Ada satu tulisan yang membuatku sedikit kaget. Ya mereka berhasil menggemparkan aku yang belum lama mengenal mereka. Seperti ini kiranya tulisan tersebut.
Lorong Mimpi
Kami jarang mengenal mereka
Kami berada hanya dalam mimpi
Tak pernah keluar
Bahkan untuk sekedar berkata
Hidup kami adalah mimpi
Mimpi buruk bagi mereka
Mimpi indah untuk kami
Sejengkal kami bermimpi
Orang-orang bergantian tertawa
Sejengkal kami menangis
Orang-orang makin terbahak-bahak
Sejengkal kami mati
Orang-orang bersyukur
Itulah kami,
Lorong kehidupan ini
Tempat kami bermimpi
Menjadi tempat bagi mereka untuk membuang sampah
Namun kami tak pernah berhenti
Berlari mengejar mimpi
Dari lorong sunyi ini.
Setelah kegiatan belajar, aku berhasil mengajak Tama untuk pergi untuk mencari buku untuk bahan bacaan anak-anak. Awalnya ia menolak, karena uang kas anak-anak belum cukup untuk membeli buku baru. Dan ia semakin menolak ketika aku memberitahu bahwa uangku yang akan digunakan. Ia tak mau merepoti ku nampaknya. Namun setelah beberapa lala kami bicara, aku berhasil menyakinkannya.

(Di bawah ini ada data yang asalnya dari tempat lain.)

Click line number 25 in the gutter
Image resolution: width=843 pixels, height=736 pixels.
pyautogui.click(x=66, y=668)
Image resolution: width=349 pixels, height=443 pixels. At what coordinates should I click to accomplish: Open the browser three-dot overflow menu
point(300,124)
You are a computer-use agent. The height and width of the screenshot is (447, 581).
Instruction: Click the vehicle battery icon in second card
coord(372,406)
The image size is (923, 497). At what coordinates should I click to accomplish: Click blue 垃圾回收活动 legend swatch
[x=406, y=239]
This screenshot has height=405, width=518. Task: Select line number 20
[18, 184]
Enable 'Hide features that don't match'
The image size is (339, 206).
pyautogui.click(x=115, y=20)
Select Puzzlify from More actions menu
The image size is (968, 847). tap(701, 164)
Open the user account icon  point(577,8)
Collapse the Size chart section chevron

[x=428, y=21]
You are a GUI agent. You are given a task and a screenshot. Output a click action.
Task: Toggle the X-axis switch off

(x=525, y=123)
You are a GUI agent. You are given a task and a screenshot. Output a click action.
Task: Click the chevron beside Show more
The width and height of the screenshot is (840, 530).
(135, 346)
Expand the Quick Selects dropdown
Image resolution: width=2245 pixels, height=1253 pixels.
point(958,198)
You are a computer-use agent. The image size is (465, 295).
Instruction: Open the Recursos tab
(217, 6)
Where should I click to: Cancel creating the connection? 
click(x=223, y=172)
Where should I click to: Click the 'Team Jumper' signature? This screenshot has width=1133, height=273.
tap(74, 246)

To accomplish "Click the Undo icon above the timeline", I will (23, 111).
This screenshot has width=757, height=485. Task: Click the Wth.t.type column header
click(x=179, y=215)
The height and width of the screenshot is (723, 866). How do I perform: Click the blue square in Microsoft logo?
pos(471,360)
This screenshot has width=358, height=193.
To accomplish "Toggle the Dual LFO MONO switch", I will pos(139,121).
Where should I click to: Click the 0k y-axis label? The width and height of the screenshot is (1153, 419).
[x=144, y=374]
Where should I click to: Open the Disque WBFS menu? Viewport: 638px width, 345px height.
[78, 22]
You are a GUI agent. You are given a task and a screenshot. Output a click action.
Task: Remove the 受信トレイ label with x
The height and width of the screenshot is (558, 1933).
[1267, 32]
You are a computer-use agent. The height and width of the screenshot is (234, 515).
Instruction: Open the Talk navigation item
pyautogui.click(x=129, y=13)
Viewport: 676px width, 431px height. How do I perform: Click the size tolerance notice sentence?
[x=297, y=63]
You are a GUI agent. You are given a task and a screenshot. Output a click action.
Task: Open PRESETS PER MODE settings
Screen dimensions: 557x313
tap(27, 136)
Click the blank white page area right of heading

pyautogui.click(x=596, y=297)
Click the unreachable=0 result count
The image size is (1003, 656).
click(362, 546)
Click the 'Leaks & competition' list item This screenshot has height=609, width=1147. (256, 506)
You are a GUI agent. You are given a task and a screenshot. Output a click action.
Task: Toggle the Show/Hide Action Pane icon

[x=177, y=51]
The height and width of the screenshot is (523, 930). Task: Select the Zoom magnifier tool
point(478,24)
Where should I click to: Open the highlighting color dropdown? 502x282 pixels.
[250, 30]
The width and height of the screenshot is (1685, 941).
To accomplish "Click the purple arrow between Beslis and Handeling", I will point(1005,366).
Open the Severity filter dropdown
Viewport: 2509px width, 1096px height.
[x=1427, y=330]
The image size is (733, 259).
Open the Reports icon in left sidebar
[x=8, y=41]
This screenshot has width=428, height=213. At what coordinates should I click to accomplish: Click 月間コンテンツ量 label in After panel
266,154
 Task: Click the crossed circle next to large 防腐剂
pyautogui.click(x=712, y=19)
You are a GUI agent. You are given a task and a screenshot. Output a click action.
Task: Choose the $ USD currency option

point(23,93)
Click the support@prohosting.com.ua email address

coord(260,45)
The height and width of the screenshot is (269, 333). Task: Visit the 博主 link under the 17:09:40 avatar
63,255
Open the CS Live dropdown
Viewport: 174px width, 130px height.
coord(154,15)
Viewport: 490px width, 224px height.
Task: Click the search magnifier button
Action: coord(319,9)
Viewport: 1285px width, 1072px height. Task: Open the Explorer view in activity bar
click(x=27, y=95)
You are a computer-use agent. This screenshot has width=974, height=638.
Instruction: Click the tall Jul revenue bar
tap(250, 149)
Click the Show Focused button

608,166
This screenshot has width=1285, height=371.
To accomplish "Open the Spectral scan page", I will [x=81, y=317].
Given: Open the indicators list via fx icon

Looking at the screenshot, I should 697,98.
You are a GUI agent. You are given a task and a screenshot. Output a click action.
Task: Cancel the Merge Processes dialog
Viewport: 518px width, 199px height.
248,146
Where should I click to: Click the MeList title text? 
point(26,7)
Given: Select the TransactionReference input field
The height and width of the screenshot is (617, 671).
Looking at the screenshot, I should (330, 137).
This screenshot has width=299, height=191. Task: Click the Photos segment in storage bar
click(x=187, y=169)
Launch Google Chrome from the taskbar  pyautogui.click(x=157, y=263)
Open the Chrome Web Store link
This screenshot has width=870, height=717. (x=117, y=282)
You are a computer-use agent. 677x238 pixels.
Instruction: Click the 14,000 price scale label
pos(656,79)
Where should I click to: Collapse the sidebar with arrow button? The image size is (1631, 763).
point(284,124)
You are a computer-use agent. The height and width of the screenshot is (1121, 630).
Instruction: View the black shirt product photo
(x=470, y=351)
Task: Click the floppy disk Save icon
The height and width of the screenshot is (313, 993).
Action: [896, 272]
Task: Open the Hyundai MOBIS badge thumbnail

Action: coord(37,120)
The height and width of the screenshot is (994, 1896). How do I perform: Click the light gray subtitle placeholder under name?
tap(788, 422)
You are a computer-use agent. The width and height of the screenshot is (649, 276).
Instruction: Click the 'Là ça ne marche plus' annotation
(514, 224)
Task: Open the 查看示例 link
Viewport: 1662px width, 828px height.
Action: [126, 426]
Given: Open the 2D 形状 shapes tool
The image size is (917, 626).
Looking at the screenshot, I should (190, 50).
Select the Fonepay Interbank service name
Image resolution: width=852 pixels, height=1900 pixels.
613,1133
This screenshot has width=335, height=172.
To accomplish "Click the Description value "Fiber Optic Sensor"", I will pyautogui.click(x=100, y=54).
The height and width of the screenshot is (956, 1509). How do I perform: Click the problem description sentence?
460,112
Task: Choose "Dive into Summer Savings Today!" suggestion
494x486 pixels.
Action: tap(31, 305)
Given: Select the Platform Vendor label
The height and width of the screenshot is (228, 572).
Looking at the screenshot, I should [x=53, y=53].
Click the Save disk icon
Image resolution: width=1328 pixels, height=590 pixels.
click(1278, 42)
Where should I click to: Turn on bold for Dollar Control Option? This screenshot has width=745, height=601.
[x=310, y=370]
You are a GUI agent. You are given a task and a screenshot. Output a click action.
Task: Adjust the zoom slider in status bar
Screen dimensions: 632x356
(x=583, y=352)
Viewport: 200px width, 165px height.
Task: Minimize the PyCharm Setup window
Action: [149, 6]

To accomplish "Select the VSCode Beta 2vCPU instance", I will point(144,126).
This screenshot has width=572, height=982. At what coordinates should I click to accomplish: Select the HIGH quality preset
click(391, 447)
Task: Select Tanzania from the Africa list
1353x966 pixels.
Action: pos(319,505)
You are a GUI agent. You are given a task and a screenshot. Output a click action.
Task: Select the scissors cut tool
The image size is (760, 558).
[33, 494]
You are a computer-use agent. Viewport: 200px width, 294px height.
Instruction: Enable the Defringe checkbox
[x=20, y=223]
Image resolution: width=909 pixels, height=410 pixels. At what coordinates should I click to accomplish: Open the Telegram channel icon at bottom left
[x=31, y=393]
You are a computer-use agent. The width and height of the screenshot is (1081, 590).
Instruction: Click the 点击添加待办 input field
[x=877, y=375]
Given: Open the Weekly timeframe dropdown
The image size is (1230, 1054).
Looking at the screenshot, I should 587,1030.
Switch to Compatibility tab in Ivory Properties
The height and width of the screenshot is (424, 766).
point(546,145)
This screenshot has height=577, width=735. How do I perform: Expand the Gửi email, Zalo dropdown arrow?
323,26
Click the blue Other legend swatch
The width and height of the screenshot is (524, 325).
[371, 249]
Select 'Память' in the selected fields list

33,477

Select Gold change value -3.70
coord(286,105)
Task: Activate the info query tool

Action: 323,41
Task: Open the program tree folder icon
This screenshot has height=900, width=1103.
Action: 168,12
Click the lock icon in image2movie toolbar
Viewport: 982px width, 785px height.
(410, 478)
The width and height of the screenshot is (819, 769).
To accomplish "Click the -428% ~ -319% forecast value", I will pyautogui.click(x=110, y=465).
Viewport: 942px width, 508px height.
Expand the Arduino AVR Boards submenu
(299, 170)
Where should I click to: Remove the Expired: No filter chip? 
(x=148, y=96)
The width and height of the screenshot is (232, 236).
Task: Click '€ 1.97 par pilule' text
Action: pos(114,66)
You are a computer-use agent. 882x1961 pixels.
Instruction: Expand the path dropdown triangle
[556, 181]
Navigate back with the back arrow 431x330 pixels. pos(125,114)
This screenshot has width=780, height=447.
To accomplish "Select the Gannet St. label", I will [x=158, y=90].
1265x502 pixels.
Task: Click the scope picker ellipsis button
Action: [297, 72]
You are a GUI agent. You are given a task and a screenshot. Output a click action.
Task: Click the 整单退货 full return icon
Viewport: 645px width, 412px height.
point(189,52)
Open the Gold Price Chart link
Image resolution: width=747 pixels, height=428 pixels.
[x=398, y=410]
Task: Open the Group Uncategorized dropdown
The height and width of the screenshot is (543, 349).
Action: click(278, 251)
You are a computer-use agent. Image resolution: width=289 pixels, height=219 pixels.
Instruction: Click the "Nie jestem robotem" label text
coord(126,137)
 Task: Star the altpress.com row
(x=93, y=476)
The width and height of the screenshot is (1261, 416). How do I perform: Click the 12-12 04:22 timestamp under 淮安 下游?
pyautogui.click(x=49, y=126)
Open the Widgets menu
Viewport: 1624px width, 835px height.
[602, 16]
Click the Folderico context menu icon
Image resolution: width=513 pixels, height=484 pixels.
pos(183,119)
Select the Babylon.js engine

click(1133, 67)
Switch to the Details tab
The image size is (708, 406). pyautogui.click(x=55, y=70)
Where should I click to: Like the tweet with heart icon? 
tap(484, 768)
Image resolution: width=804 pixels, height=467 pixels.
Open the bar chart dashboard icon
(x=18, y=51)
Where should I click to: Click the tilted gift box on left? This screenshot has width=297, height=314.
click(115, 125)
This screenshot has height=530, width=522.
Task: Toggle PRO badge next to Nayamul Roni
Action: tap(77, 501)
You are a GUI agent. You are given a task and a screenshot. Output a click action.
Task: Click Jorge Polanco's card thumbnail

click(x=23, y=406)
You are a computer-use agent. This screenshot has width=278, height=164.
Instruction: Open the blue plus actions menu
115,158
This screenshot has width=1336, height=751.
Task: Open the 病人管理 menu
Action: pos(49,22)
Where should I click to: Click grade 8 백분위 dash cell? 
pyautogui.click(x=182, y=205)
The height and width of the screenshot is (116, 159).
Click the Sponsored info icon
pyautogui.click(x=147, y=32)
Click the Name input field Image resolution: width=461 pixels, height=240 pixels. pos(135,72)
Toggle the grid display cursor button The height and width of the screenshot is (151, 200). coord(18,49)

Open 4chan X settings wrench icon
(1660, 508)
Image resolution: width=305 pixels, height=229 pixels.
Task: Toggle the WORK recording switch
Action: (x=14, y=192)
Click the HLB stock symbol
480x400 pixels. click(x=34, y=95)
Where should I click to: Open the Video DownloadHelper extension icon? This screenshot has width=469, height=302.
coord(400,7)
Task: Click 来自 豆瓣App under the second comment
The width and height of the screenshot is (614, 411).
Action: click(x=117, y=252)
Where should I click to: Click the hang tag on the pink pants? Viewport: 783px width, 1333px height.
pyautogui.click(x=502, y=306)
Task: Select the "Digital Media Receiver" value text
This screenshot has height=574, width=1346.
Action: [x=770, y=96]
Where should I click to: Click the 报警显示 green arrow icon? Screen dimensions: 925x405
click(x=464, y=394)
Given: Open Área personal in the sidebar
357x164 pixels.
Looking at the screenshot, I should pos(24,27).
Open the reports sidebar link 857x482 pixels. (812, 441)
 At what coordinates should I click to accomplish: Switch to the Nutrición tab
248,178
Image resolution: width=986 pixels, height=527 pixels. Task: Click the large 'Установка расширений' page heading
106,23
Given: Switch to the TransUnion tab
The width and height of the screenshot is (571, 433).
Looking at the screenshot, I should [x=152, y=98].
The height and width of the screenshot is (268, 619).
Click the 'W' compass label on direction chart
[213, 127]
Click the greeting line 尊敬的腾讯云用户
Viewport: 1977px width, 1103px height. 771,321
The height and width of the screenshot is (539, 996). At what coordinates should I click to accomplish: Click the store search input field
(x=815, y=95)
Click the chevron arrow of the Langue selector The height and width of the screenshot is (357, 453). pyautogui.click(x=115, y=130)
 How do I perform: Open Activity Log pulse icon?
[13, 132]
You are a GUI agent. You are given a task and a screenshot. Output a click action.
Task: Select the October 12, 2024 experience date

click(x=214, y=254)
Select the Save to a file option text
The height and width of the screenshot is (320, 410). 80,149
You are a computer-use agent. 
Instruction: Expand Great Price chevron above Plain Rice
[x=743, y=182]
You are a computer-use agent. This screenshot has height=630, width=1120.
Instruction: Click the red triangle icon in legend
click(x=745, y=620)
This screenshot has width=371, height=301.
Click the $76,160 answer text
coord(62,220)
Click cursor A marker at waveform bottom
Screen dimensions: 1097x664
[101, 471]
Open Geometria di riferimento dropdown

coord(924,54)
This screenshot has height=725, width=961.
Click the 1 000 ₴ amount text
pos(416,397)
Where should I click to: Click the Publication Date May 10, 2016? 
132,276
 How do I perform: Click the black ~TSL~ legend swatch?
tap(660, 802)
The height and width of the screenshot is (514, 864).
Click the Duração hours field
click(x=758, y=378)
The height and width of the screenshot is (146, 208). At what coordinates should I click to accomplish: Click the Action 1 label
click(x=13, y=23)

Membeli buku cerita anak-anak, buku-buku sejarah, dan buku-buku lainnya. Tidak lupa juga aku membelikan kepada Tama buku-buku tentang teknik menulis, macam-macam tulisan, dan juga novel. Aku memaksanya untuk menerimanya, walaupun awalanya ia menolak. Setelah itu, ia tak ada henti-hentinya memberikan ceramah kepadaku. Ia takut, kalau nanti uangku habis, ia takut juga kalau orang tuaku marah uang pemberian darinya aku belikan buku kepada anak-anak, ia juga takut kalau aku terlibat begitu jauh sehingga tak lagi melanjutkan kuliah. Tapi ketakutannya itu berhenti ketika aku bilang, “aku ingin berbagi, seperti kamu, kepada mereka, walau kita dalam keterbatasan sekalipun. Aku ingin seperti kamu.”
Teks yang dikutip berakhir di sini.